Unter Pauschalverdacht – Wer missbraucht wen…?

In einem Artikel vom 19.08.2010 berichtet Andreas Fagetti in der WOZ (Wochenzeitung) über die Willkür der IV bei ihrer Jagd auf vermeintliche IV-Betrüger und über die Folgen für die Arbeit von Ärzten und Behörden.

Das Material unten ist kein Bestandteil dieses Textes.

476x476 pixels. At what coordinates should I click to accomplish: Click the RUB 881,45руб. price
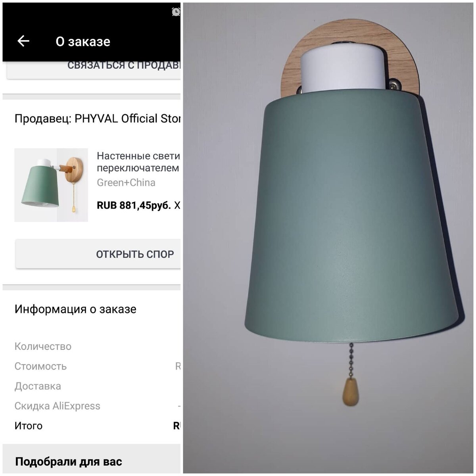(134, 205)
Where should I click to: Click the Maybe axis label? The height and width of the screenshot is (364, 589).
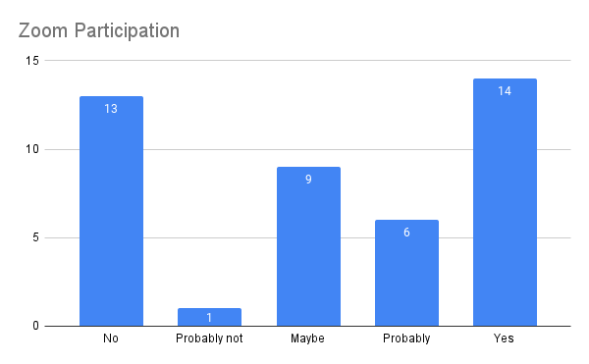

Offenbar hegen einige Rechtskundige, wie der Anwalt Philip Stolkin oder der Staats- und Völkerrechtler Jörg Paul Müller rechtstaatliche Bedenken. Die Rede ist gar von einem möglichen Verstoss gegen die Europäische Menschenrechtskonvention. Die Kritik der Rechtsexperten richte sich gegen das Verfahren an sich, welches nicht fair sei, insbesondere auch gegen die gewinnorientierten Abklärungsstellen (MEDAS), die nach wie vor als "unabhängig" bezeichnet würden, obwohl sie genau dies gar nicht sein können und genau dies auch bereits konkret belegt worden sei.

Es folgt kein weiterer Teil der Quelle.